И вот в начале июня начальник ГлавПУРа Красной армии Мехлис собирает латышских коммунистов: скоро Риге предъявят ультиматум. Если Улманис его отвергнет, готовьтесь создать в Резекне революционное советское правительство, товарищи. 4–7 июня войска Ленинградского и Белорусского военных округов подняты по тревоге и начинают выдвижение к границам.

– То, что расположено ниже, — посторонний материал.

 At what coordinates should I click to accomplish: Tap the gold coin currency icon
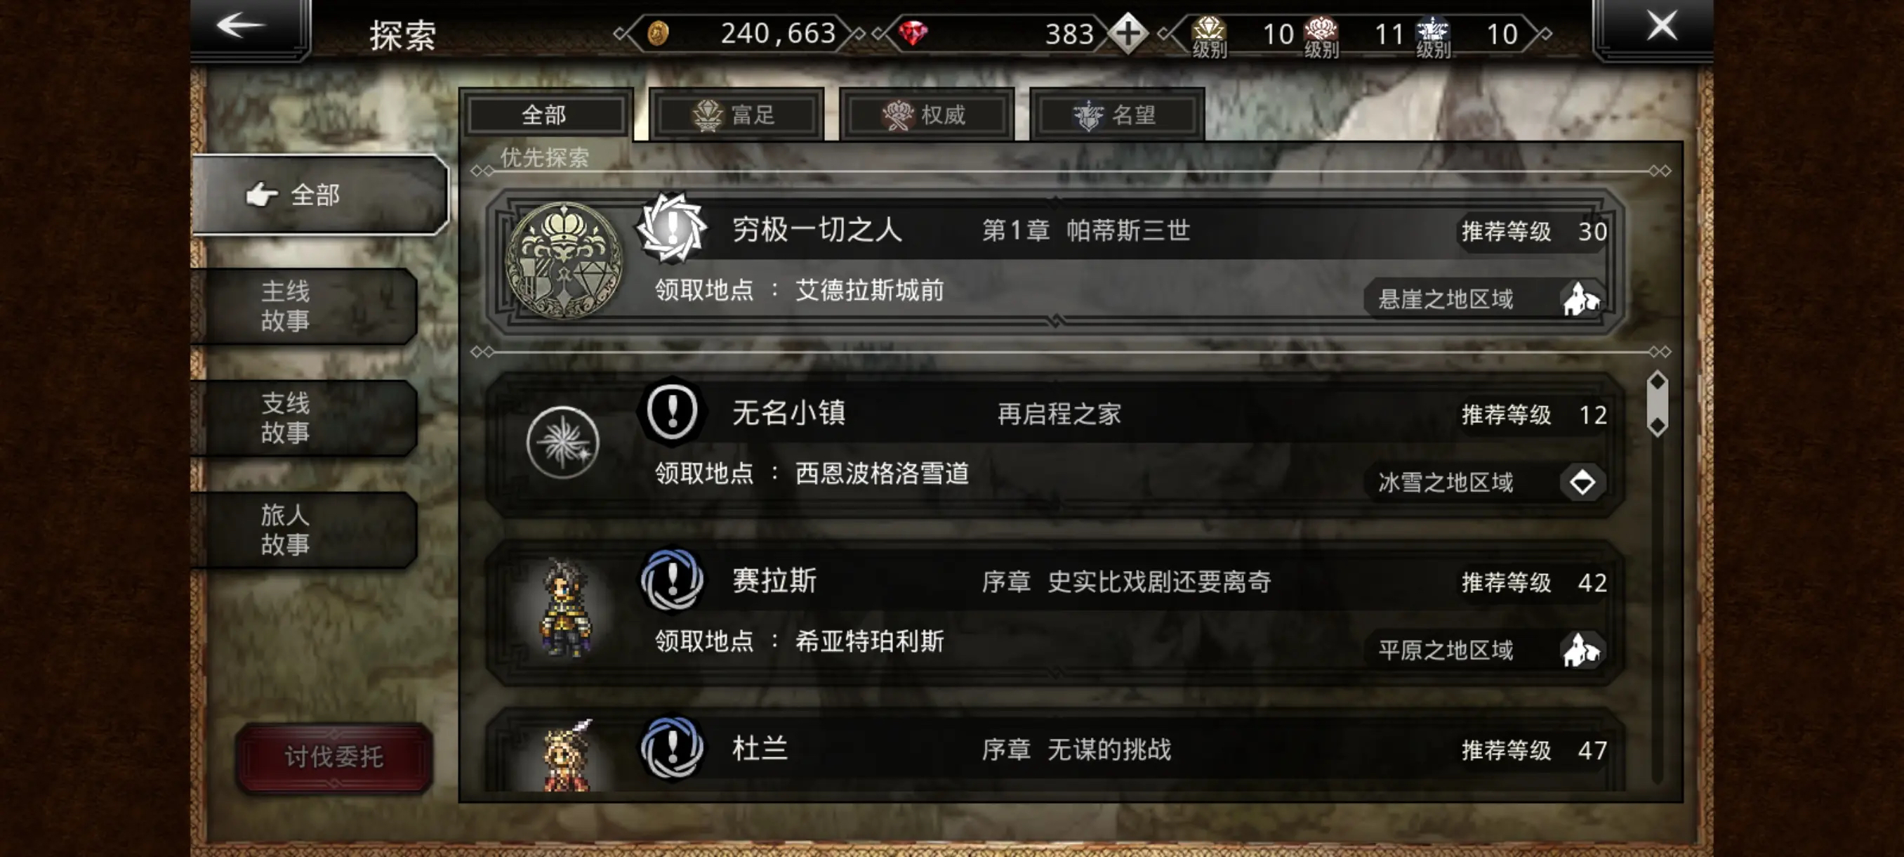click(x=658, y=33)
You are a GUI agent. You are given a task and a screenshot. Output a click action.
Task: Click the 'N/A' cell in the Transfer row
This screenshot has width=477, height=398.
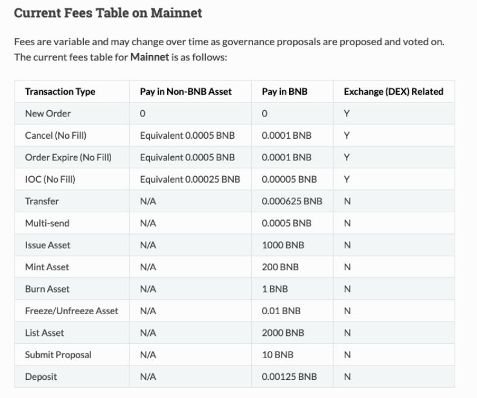pos(148,201)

Одновременно идет поиск компромата. Нет, докладывает, 3 июня полпред в Латвии Деревянский, «факты стрельбы латвийских войск по мишеням, изображающим красноармейцев, неизвестны». Зато 15 июня в Лиепае отмечен факт «вызывающего поведения латвийских частей при тактических занятиях»: «Взвод наступал по южному берегу канала Караоста на дом, занятый нашим пулеметным взводом, и остановился в 20 м… Стреляли холостыми патронами… Расцениваю как подготовку нападения на наши воинские части». Но к этому моменту стало уже не до компромата.
14 июня немцы без боя вошли в Париж. Это известие ошеломило Кремль. Почему? Когда в 1814 году вчетверо превосходившая Наполеона союзная армия вторглась во Францию, Париж сдали только после кровопролитного боя. В 1870–м французы проиграли пруссакам все сражения до единого, но Париж оборонялся еще полгода. В 1914 году французы зубами вгрызлись в позиции на Марне, но Париж устоял. А если сейчас его сдают без боя — значит, Франция кончилась.
И 14 июня в 23.50 Молотов вызывает в Кремль литовского посла, а через два дня латвийского, а потом эстонского. И предъявляет всем однотипный ультиматум о вводе дополнительных контингентов войск под достаточно смешным предлогом о секретных переговорах стран Балтии по созданию военного союза. Не до серьезных «компроматов» уже, время горит.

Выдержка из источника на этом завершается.